[START DOCUMENT]

Our fundamental challenge continues to be generating sufficient margin contribution from new initiatives in broadband, local and voice-over-Internet protocol (VOIP) services to offset the declining contribution from our core long distance voice and dial-up ISP businesses, said K. Paul Singh, Chairman and Chief Executive Officer of PRIMUS. We believe that the path to creating long-term shareholder value is to achieve scale in the broadband, local and VOIP businesses, and to do so at investment levels that permit the Company to achieve its goal of being Free Cash Flow positive in 2006.
In order to accomplish our goal of becoming Free Cash Flow positive in 2002, we are implementing a four-pronged Action Plan: first, to continue to drive strong revenue growth from the new initiatives in the broadband, local and VOIP businesses and to concentrate resources on the most promising initiatives; second, to achieve margin enhancements from the new initiatives as a result of increased scale and by investing in the broadband infrastructure in high density locations as well as migrating customers onto our network; third, to continue cost cutting and cost management programs partially to offset margin erosion caused by the continued decline of our high-margin core retail revenues; and fourth, to delever the balance sheet and reduce interest expense.
To date, PRIMUSs strategy of refocusing the Company in the direction of growth businesses is showing clear and tangible results. In light of continuing strong sequential revenue growth from the new initiatives in the second quarter, together with the performance outlined below, PRIMUS now expects by the fourth quarter 2005 its new initiatives to generate an aggregate revenue run rate of approximately $100 million annually.
Sequential Progress of New Initiatives:
| In Australia, PRIMUS now has over 95,000 digital subscriber lines (DSL) customers (up 27%) and is targeting over 120,000 DSL customers by the end of 2005. Most new broadband customers sign a two-year contract and approximately 75% of them also take a bundled local and long distance voice package. Residential customers taking a bundled broadband solution generate approximately AUS $85 per month in revenue. The build-out of the first phase of the Companys DSL infrastructure of 190 nodes has accelerated with 101 nodes installed and 36 other installations in progress. As a result, initial migration of existing resale local and broadband customers to the PRIMUS network has begun, and approximately 15,000 customers have been transferred to date. Migration activity has intensified, and this total is expected to reach 60,000 by the end of 2005. The impact of such migrations is expected to contribute approximately an additional AUS $10 million of Adjusted EBITDA in 2006. |
| In Canada, the Companys residential local telephone offering has generated approximately 60,000 lines in service (up 50%) with a goal of reaching 100,000 lines by the end of 2005. Approximately 90% of the new local customers add a bundled long distance offering and such customers generate average monthly revenues of CAN $47, as compared to approximately CAN $12 for a stand-alone long distance customer. Revenue less cost of revenue as a percentage of revenue for the local product is in the range of 35%. It is expected that local service revenue growth will exceed the decline in residential long distance voice services in the second half of 2005 representing a key inflection point. |
| Retail VOIP services, led by the well-recognized LINGO brand, have grown to approximately 85,000 customers (up 21%). During the second quarter of 2005, the Company invested approximately $8 million in its operations to grow the LINGO business in the United States to in excess of 70,000 customers today, twelve months after its launch. LINGO customers generate approximately $29 in average monthly revenues; revenue less cost of revenue as a percentage of revenue is approaching 45%, and customer acquisition costs during 2005 have averaged under $170. While the Company is pleased with the early results, significant further investment will be required to continue strengthening the LINGO |
brand and support an expanding customer base before achieving positive Adjusted EBITDA.

[END DOCUMENT]
[START STORED DATA]

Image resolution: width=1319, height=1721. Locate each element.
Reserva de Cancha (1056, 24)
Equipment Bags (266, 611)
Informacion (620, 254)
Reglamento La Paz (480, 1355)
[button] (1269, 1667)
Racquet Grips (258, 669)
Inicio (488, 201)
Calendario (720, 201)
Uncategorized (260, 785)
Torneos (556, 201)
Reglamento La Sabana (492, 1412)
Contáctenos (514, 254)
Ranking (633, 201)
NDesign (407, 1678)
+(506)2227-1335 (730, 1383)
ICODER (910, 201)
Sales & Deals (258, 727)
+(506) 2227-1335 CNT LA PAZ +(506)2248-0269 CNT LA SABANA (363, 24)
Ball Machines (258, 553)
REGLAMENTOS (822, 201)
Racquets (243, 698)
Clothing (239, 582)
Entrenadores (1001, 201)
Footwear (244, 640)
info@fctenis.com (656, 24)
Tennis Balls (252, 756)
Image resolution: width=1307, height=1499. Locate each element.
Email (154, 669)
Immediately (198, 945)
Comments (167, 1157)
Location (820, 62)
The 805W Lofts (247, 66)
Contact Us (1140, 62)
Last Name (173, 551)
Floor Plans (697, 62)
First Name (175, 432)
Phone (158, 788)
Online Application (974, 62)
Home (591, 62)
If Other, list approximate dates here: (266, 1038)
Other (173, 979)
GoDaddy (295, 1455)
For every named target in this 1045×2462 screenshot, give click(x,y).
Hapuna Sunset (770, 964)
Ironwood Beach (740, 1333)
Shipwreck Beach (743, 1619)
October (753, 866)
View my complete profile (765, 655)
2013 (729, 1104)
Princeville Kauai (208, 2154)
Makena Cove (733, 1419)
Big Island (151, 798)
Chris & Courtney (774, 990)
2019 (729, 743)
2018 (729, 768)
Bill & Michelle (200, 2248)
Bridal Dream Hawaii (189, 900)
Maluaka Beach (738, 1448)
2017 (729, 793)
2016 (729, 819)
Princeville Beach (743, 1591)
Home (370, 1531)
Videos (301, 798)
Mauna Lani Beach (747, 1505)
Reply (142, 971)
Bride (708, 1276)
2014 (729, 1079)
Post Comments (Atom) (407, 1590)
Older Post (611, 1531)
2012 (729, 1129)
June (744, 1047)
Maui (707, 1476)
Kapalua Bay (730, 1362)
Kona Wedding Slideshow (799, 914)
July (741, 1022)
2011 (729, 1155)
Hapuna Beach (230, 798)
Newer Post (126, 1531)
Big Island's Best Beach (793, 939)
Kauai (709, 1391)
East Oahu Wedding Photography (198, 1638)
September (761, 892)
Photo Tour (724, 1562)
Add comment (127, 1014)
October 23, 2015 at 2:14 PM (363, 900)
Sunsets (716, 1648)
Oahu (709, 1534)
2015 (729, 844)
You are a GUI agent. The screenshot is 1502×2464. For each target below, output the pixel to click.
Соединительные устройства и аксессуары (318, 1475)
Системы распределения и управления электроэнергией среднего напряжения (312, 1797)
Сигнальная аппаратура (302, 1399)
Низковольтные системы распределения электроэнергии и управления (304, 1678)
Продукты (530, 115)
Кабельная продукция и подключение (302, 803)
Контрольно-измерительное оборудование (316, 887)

[END STORED DATA]

▸ JOB
Pick up the PRIMUS business update after its final sentence and extend it.

▸ SOLVED PROBLEM
It should be recognized that the Companys marketing efforts across its broadband, VOIP and local initiatives, while successful, initially increase near-term pressure on profitability and cash flow due to one-time migration and installation charges imposed by the incumbent carriers. The relative impact of such one-time fees, which currently range between $40 per customer in Canada and $110 per customer in Australia, should lessen in early 2006 as the rate of new customer additions becomes a lower percentage of the growing customer base. In the second quarter 2005, the Company incurred $2 million in such fees, which are expected to increase to approximately $10 million in the second half of 2005 as new customer growth continues and as customer migrations peak.
Another important element of the Companys Action Plan is its previously specified intent to reduce costs to offset partially the decline in core long-distance voice and dial-up ISP revenues. Over the course of the second quarter the Company has implemented cost reductions targeted to achieve at least $20 million in annualized savings, and it expects to implement further cost reductions throughout the remainder of this year. The Companys intensive capital expenditure program in support of the new initiatives, particularly the DSL network build-out in Australia, is expected to reach a peak of between $50 million to $60 million during 2005.
We are pleased with our progress to date in transforming PRIMUS and growing scale in our broadband, local and VOIP businesses, Singh stated. We believe the combination of our investment and progress to date on these new initiatives has already improved the competitive positioning and the franchise values of our major operating subsidiaries.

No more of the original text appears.